La dépendance à l’égard de la pomme de terre n’était nulle part aussi répandue qu’en Irlande, où elle est finalement devenue le seul aliment de subsistance pour un tiers du pays. Les métayers appauvris, qui s’efforçaient de cultiver suffisamment pour nourrir leur famille sur des parcelles de terre aussi petites qu’un acre, se sont tournés en masse vers la pomme de terre, grâce à sa capacité à pousser même dans les pires sols. Ayant besoin d’un régime alimentaire riche en calories pour accomplir leurs tâches pénibles, ils consommaient bientôt entre 40 et 60 pommes de terre par jour. Et la pomme de terre n’était pas uniquement destinée à la consommation humaine : La principale exportation de l’Irlande vers ses suzerains britanniques était le bétail, et plus d’un tiers de toutes les pommes de terre récoltées étaient utilisées pour nourrir le bétail.

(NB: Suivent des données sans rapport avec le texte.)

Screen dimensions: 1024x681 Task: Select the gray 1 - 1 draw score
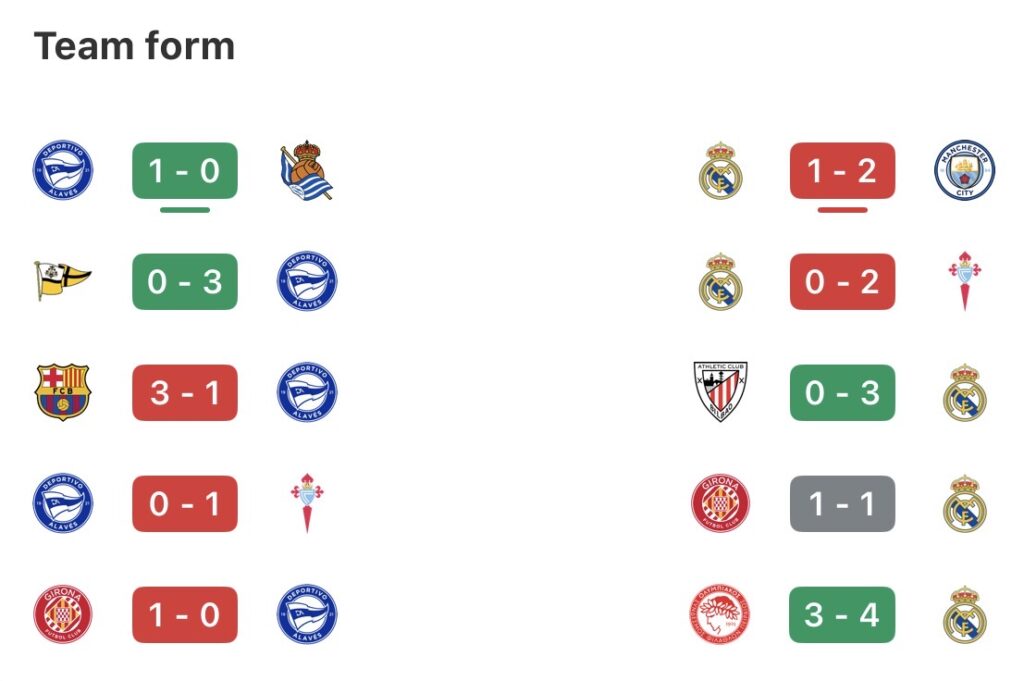(x=842, y=503)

Au début du 19e siècle, cependant, la pomme de terre avait commencé à montrer une tendance à l’échec des cultures, l’Irlande et une grande partie de l’Europe du Nord connaissant de plus petits fléaux dans les décennies précédant la Grande Famine. Alors que les effets de ces mauvaises récoltes ont été largement atténués dans de nombreux pays grâce à la culture d’une grande variété de pommes de terre, l’Irlande est restée vulnérable à ces fléaux en raison de sa dépendance à l’égard d’une seule variété, l’Irish Lumper. Lorsque le HERB-1, qui avait déjà fait des ravages dans les cultures au Mexique et aux États-Unis, a traversé l’Atlantique en 1844, ses effets ont été immédiats et dévastateurs. En l’espace d’un an, les cultures de pommes de terre de France, de Belgique et de Hollande ont été touchées et, à la fin de 1845, entre un tiers et la moitié des champs d’Irlande avaient été détruits. La destruction s’est poursuivie l’année suivante, lorsque les trois quarts de la récolte de cette année-là ont été détruits et que les premiers décès dus à la famine ont été signalés.

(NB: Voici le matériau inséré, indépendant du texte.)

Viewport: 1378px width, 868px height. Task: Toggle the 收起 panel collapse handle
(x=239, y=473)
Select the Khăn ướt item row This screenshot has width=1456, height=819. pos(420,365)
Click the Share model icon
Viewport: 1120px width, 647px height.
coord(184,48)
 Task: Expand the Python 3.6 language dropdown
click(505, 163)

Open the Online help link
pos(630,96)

Alors que la crise s’amplifiait, les efforts de secours britanniques ne firent qu’empirer les choses : l’importation d’urgence de céréales ne parvint pas à empêcher de nouveaux décès en raison du manque de moulins en état de marche en Irlande pour transformer la nourriture ; les propriétaires britanniques absents expulsèrent des milliers de paysans affamés lorsqu’ils étaient incapables de payer leur loyer ; et une série de workhouses et de foyers de charité établis pour s’occuper des plus vulnérables étaient mal gérés, devenant des centres sordides de maladie et de mort. En 1851, un million d’Irlandais – près d’un huitième de la population – étaient morts de faim ou de maladie. L’émigration du pays, qui n’avait cessé d’augmenter au cours des années précédant la famine, a explosé et, en 1855, 2 millions de personnes avaient fui, grossissant les populations irlandaises immigrées au Canada, aux États-Unis, en Australie et ailleurs. Aujourd’hui encore, plus de 150 ans après, la population irlandaise n’a toujours pas retrouvé son niveau d’avant la famine. Ceux qui sont restés sur place, hantés par les souffrances de leur pays, formeront la base d’un mouvement d’indépendance irlandais qui se poursuivra jusqu’au 20e siècle.